#!/usr/bin/env python
# coding: utf-8

# In[1]:


get_ipython().run_line_magic('matplotlib', 'inline')
import pandas as pd

import numpy as np
from __future__ import division
import itertools

import matplotlib.pyplot as plt
import seaborn as sns
plt.rcParams['axes.grid'] = False

import logging
logger = logging.getLogger()


# 5 Link Analysis
# ========
# 
# ### 5.1 PageRank
# #### 5.1.1 Eearly Search Engines and Term Spam
# **inverted index**:     
# a data structure that makes it easy to find all the palces where that a term given occurs.
# 
# **term spam**:    
# techniques for fooling search engines.
# 
# To combat term spam, Google introduced two innovations:
# 
# 1. PageRank was used to simulate where Web surfers.  $\gets$ random surfer.
# 
# 2. Use those links that links to the page.  $\gets$ "vote with their feet."
# 
# 
# #### 5.1.2 Definiton of PageRank
# intent: the higher the PageRank of a page, the more "important" it is.
# 
# **transition matrix**:    
# to describe what happens to random surfers after one stop.    
# $m_{ij} = \frac{1}{k}$ if page $j$ has $k$ arcs out, and one of them is to page $i$.     
# Otherwise, $m_{ij} = 0$.

# In[2]:


plt.imshow(plt.imread('./res/fig_5_1.png'))


# In[3]:


plt.imshow(plt.imread('./res/eg_5_1.png'))

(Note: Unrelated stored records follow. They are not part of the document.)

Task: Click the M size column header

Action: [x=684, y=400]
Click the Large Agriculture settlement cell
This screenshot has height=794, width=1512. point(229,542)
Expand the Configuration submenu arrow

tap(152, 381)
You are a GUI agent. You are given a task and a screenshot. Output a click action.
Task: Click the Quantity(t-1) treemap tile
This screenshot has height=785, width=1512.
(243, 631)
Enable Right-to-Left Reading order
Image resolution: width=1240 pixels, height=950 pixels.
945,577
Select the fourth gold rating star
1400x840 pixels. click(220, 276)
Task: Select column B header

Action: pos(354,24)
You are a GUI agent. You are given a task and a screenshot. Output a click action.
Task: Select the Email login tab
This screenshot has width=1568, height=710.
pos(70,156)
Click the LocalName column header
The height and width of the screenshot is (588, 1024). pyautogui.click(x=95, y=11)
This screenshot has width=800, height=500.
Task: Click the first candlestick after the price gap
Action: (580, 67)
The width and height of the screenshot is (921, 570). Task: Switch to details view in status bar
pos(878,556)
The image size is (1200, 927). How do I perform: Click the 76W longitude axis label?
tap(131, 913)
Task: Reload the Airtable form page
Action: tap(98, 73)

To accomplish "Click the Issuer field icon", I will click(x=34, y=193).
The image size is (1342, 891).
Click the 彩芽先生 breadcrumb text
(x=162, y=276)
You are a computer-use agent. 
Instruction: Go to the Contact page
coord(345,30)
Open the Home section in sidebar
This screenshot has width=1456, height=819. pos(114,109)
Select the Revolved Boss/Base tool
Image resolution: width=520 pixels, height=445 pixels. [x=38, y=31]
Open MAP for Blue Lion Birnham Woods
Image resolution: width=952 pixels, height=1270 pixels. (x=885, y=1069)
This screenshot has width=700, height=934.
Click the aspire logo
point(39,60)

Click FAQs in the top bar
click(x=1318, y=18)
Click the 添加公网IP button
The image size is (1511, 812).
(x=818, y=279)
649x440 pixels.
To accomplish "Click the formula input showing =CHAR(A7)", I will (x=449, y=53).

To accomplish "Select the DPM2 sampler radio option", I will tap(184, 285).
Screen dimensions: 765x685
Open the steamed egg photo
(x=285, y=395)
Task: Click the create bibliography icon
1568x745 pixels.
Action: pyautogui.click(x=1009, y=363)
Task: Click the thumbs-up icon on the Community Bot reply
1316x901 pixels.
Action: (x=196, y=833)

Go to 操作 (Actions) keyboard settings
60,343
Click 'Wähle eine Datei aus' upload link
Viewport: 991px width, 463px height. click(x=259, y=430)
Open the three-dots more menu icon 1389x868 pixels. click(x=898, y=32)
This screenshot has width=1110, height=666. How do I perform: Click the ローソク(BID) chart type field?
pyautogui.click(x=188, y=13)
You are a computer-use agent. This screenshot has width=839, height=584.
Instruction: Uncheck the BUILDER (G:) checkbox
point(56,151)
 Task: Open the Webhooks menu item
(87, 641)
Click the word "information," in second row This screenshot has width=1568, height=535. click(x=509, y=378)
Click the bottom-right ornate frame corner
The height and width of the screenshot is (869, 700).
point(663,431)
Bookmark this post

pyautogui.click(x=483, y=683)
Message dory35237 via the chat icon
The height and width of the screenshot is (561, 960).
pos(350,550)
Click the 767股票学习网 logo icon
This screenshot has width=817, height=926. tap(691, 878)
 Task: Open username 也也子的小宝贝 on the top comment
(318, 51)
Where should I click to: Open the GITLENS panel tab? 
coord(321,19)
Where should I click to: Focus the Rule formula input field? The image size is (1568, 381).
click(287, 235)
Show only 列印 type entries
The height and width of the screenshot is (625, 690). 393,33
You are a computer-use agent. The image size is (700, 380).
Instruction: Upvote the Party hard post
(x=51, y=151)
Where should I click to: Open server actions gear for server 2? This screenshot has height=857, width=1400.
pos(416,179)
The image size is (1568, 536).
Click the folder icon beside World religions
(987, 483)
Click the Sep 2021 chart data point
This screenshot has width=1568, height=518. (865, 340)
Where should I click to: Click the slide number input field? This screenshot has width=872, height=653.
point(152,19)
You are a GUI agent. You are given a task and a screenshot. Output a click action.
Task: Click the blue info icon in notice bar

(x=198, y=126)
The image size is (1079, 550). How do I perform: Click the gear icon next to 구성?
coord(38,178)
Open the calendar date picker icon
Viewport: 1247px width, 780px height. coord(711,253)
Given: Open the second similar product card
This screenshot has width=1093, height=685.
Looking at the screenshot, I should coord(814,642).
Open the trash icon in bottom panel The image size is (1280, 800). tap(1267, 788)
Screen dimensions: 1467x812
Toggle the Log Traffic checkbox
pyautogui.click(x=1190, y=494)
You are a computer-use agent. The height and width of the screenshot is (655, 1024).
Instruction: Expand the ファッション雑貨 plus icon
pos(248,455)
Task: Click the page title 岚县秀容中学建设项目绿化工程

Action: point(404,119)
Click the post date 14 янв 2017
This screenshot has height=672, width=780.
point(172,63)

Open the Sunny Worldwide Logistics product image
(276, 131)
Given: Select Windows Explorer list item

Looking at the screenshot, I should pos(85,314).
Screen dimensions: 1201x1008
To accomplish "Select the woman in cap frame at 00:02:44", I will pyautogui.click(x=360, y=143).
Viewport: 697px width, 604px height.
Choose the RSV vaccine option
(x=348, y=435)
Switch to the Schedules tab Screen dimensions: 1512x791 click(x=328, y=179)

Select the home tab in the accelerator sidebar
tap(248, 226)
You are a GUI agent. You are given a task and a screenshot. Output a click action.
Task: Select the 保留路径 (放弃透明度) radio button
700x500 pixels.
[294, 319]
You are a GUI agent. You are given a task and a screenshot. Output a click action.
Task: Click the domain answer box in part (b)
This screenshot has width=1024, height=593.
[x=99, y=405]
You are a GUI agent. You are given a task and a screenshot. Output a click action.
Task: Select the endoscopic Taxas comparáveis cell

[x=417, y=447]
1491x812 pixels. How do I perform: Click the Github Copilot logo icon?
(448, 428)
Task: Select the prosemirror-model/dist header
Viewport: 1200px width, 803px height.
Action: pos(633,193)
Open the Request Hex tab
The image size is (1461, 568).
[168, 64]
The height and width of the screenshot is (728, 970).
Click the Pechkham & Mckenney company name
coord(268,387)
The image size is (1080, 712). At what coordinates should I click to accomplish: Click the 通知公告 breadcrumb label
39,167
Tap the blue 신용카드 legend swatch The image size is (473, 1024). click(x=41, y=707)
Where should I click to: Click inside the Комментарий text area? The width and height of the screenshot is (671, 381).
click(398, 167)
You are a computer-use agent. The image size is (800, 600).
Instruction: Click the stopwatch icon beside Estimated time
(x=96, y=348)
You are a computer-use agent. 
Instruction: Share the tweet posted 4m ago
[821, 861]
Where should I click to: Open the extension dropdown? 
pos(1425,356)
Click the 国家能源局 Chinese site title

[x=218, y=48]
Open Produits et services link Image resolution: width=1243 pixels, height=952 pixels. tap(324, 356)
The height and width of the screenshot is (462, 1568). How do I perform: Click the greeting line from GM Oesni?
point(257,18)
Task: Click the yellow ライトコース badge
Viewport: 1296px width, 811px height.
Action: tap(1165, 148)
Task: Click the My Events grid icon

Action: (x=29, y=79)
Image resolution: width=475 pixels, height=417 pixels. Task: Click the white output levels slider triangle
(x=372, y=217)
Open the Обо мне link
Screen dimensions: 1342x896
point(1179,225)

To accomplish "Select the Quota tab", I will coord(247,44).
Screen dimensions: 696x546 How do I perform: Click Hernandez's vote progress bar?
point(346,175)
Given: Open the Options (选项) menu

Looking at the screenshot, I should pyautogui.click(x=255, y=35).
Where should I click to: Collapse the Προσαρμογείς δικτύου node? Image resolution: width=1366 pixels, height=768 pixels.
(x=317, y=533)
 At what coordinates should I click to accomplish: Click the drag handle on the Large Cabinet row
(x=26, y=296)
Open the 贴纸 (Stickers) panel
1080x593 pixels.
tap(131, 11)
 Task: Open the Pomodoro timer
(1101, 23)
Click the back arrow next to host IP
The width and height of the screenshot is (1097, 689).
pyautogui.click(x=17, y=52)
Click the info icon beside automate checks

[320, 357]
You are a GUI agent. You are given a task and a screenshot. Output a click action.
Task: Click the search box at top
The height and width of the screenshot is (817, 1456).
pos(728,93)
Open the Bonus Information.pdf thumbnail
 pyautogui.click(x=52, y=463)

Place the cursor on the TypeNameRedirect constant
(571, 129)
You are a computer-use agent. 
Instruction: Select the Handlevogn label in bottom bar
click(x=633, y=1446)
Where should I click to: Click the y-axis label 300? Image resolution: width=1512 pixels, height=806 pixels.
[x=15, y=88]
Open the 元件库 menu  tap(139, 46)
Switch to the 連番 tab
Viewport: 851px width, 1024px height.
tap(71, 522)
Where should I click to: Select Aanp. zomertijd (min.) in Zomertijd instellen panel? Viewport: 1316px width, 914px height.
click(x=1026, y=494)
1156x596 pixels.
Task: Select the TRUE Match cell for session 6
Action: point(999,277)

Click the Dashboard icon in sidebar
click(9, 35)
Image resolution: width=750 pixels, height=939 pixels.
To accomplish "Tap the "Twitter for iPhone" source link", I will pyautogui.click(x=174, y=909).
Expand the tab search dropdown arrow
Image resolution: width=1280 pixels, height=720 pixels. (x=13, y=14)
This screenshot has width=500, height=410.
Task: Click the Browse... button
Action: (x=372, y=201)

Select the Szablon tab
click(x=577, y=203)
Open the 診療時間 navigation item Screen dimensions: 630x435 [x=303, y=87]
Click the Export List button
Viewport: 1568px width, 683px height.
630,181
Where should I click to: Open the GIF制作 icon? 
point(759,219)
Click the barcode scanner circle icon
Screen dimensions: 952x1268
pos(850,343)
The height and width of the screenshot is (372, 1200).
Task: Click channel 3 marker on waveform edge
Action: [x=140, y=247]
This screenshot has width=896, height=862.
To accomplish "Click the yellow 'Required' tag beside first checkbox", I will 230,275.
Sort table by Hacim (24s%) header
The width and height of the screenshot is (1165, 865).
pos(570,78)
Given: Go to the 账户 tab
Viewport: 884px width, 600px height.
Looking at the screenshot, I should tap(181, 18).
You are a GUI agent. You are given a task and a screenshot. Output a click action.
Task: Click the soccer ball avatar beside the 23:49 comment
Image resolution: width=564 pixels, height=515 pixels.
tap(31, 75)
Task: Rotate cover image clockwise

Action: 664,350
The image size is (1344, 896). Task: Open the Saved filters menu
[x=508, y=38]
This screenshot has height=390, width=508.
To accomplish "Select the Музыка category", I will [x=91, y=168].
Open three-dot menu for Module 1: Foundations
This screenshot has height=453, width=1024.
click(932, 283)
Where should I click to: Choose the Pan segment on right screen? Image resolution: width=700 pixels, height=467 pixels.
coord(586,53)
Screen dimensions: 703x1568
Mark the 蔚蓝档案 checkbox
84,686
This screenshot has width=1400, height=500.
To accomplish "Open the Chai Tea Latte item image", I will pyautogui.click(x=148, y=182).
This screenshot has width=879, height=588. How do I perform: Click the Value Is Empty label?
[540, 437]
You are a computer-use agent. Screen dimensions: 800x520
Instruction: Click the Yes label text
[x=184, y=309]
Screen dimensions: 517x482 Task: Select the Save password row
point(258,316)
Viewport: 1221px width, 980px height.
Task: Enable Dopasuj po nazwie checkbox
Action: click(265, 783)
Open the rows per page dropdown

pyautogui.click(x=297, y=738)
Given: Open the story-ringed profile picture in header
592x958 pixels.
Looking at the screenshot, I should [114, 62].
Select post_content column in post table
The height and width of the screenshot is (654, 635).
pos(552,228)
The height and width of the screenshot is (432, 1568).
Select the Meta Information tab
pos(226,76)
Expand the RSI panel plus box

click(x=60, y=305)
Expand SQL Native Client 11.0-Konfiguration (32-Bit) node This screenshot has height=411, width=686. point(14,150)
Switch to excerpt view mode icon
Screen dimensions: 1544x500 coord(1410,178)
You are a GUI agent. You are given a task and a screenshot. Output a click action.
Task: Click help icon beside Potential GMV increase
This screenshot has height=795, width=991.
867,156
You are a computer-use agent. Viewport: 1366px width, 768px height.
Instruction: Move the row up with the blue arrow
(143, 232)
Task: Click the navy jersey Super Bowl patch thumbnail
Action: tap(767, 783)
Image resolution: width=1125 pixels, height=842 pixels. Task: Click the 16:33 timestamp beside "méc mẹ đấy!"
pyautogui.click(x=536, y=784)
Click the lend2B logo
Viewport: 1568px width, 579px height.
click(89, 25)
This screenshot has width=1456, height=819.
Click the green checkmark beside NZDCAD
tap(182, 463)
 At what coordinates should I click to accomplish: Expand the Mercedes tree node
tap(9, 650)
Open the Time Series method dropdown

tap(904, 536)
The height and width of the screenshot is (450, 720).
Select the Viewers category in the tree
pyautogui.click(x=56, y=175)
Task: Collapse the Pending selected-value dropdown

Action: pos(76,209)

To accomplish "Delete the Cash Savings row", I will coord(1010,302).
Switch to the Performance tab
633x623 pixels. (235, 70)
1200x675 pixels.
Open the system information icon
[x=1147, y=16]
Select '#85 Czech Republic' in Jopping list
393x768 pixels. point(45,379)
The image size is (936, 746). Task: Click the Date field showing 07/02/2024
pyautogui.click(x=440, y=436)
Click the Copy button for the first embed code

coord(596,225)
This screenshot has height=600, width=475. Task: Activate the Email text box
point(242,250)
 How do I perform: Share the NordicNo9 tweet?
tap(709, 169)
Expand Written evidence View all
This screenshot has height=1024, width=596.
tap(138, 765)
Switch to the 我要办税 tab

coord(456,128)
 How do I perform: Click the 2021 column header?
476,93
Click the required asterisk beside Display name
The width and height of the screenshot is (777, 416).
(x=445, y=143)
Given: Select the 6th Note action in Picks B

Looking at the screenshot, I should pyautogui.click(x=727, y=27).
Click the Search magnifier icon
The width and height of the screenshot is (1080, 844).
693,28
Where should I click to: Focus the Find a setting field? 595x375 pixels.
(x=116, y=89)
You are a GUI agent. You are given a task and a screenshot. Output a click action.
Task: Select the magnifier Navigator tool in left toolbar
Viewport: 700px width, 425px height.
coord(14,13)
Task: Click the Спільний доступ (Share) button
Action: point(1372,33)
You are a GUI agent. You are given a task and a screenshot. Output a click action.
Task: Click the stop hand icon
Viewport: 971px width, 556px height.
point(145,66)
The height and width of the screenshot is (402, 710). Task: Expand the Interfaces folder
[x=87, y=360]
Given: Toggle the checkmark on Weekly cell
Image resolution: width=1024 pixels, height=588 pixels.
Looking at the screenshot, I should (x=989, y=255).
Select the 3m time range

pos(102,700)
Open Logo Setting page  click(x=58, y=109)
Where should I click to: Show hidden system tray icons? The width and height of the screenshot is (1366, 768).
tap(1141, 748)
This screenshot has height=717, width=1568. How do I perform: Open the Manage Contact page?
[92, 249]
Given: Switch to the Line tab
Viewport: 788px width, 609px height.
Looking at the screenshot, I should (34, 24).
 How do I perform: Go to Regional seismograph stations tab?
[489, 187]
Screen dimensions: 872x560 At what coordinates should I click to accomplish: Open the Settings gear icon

# PageRank $v$ simulate random surfers: 
# 
# 1. start at a random page of all $n$.    
#    $v_i^0 = \frac{1}{n} \quad i = 1, 2, \dotsc, n$.
#    
# 2. randomly choose next page linked.     
#    $v^{k+1} = M v^{k}$     
#    give us the distribution of the surfer after $k+1$ stpes.

# In[4]:


# eg. 5.1
matrix_5_1 = np.array([
                [0, 1/3, 1/3, 1/3],
                [1/2, 0, 0, 1/2],
                [1, 0, 0, 0],
                [0, 1/2, 1/2, 0]
             ]).T

matrix_5_1


# In[5]:


n = matrix_5_1.shape[1]

v = np.ones((n,1)) / n
v


# In[6]:


def dist_after_surfing(M, v=None, steps=1):
    if v is None:
        n = M.shape[1]
        v = np.ones((n,1)) / n
        
    for __ in xrange(steps):
        v = M.dot(v)
        
    return v

steps = 1
v_ = dist_after_surfing(matrix_5_1, v, steps)
v_


# **Markov processes**:     
# It is known that the distribution of the surfer approaches a limiting distribution $v$ that satisfies $v = Mv$, provided two conditions are met: 
# 
# 1. The graph is trongly connnected.     
#    namely, it is possible to get from any node to any other node.
#    
# 2. There are no dead ends.
# 
# eigenvalue and eigenvector: $Mx = \lambda x$    
# $v = x : \lambda = 1 \text{ and } \sum_j x_{ij} = 1 \text{ for every } i$.
# 
# $v$ is a [stochastic vector](http://www.math.harvard.edu/~knill/teaching/math19b_2011/handouts/lecture33.pdf), and $M$ is a [stochastic/Markov matrix](https://en.wikipedia.org/wiki/Stochastic_matrix).
# 
# **Iteration** $O(M^2)$ is better than **Gaussian elimination** $O(M^3)$.
# 
# in practice, for the Web itself, 50-75 itreations are sufficient to converge to within the error limits of double-precision arithmetic.

# In[7]:


# eg 5.2
v_ = dist_after_surfing(matrix_5_1, v, 10)
v_


# In[8]:


v_ = dist_after_surfing(matrix_5_1, v, 50)
v_


# In[9]:


v_ = dist_after_surfing(matrix_5_1, v, 75)
v_


# #### 5.1.3 Structure of the Web
# Some structures in reality violate the assumptions needed for the Markov-process iteration to converge to a limit.

# In[10]:


plt.figure(figsize = (10,10))
plt.imshow(plt.imread('./res/fig_5_2.png'))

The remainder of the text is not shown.